The bicycle robot is a natural unstable nonlinear system. Its inherent nonlinear and deeply coupling characters of bicycle robot make the problem of control it much more difficult. Taking the steering torque and the driving torque of rear wheel as system inputs, the goal of bicycle robot self balancing was achieved. The rolling angle and the steering angle were taken as system generalized coordinates. A kind of two-input and two-output nonlinear dynamic model of the bicycle robot was presented based on Lagrange method.
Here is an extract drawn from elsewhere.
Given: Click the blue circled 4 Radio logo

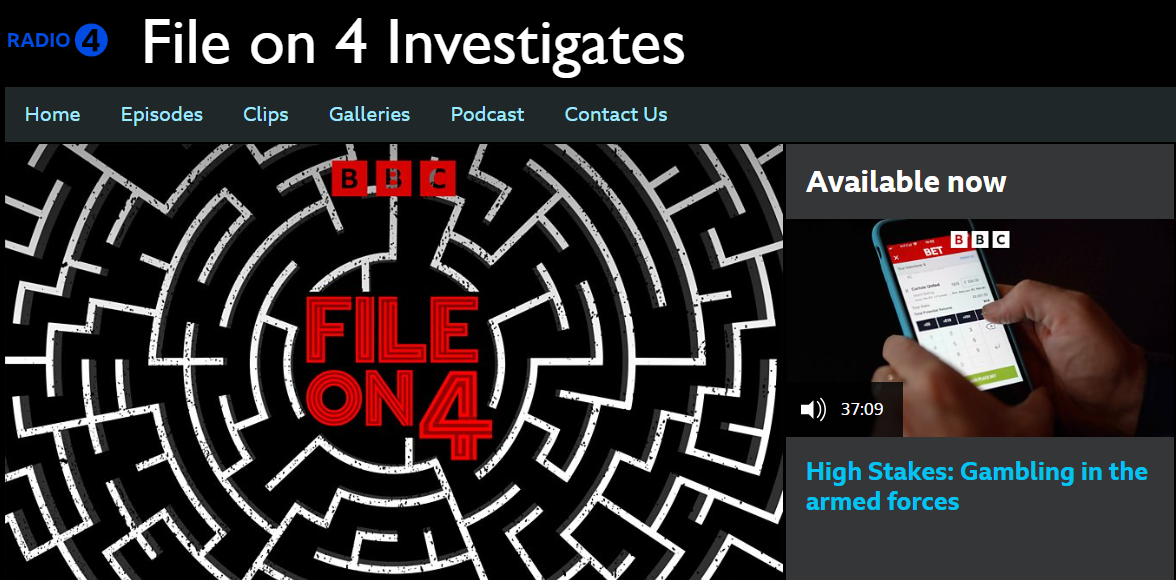Looking at the screenshot, I should pos(92,40).
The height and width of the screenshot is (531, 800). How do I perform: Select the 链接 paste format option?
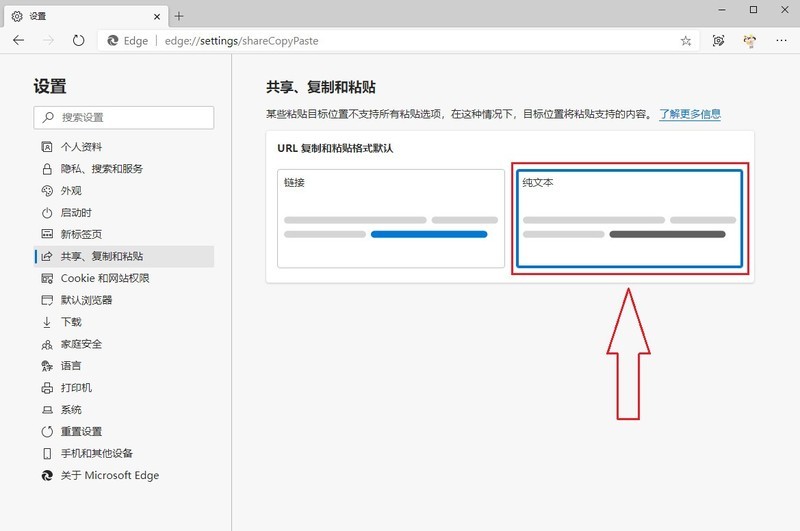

A multi-input and multi-output affine nonlinear system was presented to describe the dynamic model. And the input-output exactitude linearization theory was applied to analyze the affine nonlinear system. Then a control algorithm was proposed to achieve the goal of decoupling and accurate linearization. Computer simulation verified the validity of the dynamic model. The effect of the controller is testified by simulation experiments.